Written problem:
Answer these questions from the R-OSSE text below:
1. Which Ath version has the R-OSSE formula implemented?
2. What value is given for ABEC.f2?
3. What Distance is set in the ABEC.Polars:SPL block?

Ath 4.8.1 ("pre-release") with the R-OSSE formula implemented (ZIP attached).
Example project:
Example project:
Code:
R-OSSE = {
R = 130
a = 40
r0 = 12.7
a0 = 9
k = 1
r = 0.25
m = 0.8
b = 0.25
q = 3
}
Source.Shape = 1
Mesh.AngularSegments = 8
Mesh.LengthSegments = 60
Mesh.RearShape = 1
Mesh.SubdomainSlices =
Mesh.WallThickness = 5
ABEC.MeshFrequency = 30000
ABEC.NumFrequencies = 40
ABEC.SimProfile = 0
ABEC.SimType = 2
ABEC.f1 = 500
ABEC.f2 = 15000
ABEC.Polars:SPL = {
MapAngleRange = 0,180,37
Distance = 2
}
Output.ABECProject = 1
Output.STL = 0
Report = {
Title = "ATH/R-OSSE"

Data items
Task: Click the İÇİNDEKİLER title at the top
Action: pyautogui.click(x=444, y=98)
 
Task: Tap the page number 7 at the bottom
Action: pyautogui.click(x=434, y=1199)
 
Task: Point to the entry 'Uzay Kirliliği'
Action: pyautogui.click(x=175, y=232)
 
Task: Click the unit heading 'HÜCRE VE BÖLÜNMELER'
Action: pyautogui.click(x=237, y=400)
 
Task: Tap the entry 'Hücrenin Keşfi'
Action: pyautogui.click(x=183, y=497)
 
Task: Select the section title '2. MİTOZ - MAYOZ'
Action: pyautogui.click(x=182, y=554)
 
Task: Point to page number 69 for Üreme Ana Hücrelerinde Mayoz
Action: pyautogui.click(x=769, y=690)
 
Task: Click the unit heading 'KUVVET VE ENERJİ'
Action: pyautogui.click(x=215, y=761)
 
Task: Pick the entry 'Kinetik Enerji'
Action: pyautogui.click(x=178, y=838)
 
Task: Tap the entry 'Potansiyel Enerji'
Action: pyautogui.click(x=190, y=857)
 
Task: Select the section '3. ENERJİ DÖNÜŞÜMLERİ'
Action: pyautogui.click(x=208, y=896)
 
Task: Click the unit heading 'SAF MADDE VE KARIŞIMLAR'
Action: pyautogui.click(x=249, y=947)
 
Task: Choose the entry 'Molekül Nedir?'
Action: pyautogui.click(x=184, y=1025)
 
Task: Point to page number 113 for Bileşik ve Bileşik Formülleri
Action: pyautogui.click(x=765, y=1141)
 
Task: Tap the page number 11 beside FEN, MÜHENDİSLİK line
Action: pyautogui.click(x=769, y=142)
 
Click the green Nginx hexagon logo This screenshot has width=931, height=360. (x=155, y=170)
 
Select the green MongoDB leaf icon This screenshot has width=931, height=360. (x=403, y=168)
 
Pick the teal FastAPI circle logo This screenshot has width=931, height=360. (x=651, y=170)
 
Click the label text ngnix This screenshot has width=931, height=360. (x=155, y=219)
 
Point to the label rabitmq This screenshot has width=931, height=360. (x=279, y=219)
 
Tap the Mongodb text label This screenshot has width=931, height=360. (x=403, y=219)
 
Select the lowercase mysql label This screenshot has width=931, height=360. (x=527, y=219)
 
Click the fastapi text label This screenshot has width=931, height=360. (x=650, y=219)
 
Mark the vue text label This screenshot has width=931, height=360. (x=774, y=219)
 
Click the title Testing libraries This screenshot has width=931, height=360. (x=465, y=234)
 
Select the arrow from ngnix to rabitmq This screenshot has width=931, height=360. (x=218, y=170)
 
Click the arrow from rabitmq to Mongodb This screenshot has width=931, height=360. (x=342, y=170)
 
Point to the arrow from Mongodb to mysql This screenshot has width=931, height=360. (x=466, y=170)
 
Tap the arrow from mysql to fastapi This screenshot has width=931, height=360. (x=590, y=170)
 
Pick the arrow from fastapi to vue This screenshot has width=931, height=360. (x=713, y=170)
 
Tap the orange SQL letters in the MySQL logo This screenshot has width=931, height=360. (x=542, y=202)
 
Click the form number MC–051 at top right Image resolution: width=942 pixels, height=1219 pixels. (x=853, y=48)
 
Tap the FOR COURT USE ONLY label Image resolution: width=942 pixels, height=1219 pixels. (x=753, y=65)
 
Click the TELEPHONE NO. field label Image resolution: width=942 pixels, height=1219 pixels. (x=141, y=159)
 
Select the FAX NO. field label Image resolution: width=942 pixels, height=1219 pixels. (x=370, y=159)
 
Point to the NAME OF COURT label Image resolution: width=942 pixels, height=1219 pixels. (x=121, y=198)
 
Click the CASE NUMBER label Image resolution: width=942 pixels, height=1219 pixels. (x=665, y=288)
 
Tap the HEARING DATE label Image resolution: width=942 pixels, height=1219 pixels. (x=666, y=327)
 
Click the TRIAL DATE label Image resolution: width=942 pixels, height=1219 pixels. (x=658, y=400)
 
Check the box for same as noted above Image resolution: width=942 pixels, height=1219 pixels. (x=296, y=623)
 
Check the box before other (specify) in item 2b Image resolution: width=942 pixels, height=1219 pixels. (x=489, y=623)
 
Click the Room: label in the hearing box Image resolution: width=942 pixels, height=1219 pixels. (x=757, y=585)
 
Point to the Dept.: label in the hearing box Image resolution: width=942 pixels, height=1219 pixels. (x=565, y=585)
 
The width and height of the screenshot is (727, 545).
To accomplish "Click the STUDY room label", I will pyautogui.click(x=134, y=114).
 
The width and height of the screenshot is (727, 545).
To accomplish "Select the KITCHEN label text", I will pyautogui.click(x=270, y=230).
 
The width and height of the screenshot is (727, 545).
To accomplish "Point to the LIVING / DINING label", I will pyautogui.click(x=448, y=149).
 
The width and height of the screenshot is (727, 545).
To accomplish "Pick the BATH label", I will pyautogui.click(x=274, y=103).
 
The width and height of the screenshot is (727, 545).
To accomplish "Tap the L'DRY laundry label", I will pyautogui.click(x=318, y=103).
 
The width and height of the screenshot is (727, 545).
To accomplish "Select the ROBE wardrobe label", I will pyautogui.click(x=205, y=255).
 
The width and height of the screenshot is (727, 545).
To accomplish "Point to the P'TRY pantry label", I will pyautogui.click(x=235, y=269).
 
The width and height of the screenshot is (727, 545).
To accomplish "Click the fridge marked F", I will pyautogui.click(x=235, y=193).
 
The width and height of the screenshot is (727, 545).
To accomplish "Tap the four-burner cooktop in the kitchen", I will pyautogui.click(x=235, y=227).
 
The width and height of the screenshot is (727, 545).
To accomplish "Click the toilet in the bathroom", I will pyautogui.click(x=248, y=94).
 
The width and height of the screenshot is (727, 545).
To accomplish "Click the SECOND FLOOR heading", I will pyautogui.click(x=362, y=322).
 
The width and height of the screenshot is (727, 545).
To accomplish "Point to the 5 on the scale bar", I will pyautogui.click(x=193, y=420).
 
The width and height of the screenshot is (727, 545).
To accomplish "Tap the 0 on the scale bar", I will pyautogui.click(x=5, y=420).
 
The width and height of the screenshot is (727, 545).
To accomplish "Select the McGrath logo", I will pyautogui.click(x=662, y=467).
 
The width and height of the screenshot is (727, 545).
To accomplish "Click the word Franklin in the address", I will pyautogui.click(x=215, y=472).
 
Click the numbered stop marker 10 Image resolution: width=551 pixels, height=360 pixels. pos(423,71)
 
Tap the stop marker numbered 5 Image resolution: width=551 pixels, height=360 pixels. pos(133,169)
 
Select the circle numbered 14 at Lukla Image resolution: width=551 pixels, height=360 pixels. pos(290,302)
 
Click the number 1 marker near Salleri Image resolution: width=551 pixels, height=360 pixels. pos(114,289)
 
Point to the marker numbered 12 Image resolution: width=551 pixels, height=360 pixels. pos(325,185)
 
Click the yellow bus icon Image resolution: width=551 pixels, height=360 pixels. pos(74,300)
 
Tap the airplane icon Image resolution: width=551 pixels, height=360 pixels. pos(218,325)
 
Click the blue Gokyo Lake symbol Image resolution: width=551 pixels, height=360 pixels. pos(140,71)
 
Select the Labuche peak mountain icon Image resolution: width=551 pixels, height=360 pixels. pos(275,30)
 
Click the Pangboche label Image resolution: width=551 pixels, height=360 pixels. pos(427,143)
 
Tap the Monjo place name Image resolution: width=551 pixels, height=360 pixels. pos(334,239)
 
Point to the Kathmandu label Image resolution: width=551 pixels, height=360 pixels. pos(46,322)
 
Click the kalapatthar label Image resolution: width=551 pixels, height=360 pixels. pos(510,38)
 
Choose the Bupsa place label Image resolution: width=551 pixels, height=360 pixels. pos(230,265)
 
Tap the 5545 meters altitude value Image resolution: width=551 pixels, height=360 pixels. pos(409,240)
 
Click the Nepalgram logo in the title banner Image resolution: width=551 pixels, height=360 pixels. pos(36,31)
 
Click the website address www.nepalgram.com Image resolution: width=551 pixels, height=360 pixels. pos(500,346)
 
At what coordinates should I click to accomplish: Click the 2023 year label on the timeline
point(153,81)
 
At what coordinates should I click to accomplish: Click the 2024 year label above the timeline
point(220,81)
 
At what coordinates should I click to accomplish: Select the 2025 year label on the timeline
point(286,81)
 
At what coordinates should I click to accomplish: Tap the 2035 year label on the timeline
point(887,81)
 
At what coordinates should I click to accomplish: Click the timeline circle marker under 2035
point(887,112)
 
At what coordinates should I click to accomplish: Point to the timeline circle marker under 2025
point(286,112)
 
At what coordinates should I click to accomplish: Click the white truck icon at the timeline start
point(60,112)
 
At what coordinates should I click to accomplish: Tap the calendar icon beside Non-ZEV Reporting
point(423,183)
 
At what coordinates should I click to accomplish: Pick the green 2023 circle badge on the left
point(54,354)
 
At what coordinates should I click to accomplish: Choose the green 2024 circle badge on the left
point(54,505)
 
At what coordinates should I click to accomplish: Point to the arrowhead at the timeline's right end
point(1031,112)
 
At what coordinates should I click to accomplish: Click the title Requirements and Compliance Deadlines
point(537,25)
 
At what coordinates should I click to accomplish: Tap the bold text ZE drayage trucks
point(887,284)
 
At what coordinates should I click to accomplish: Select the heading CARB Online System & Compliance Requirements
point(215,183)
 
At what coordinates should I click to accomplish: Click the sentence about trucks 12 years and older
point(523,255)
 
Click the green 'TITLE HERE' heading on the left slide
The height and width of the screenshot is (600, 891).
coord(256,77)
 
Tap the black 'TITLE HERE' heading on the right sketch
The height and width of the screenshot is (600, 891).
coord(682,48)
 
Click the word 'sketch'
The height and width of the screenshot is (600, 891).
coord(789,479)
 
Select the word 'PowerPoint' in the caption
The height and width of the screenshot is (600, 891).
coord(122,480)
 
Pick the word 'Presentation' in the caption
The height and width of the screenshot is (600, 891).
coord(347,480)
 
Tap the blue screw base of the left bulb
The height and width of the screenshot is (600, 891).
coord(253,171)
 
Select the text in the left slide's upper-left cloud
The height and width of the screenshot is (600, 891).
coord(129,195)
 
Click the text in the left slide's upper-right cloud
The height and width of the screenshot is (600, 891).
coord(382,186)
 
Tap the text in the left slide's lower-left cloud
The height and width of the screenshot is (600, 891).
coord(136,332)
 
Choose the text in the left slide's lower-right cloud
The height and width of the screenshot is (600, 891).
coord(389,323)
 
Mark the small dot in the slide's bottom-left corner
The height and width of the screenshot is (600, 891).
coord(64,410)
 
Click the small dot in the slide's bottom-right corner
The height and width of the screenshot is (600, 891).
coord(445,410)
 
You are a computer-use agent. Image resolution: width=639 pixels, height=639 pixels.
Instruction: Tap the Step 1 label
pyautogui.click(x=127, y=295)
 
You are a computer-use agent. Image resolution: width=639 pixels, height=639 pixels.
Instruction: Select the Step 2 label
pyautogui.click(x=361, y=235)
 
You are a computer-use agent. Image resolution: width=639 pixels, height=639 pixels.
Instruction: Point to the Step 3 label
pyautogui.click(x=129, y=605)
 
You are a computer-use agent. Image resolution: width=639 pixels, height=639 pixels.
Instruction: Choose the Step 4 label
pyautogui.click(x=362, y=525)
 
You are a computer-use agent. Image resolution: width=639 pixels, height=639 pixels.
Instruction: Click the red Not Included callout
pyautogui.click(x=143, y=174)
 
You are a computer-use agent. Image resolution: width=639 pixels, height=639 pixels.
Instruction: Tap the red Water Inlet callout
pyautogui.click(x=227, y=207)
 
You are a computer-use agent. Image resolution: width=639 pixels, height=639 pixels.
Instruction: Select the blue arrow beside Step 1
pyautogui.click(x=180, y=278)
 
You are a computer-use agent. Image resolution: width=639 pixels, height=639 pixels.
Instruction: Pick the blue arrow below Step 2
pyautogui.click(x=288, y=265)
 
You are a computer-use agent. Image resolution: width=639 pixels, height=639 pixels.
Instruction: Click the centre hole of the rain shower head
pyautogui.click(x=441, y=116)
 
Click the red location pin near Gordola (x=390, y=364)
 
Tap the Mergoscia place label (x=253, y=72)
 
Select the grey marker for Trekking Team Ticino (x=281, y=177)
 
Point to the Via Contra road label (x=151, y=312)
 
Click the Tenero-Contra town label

Expected answer:
1. 4.8.1
2. 15000
3. 2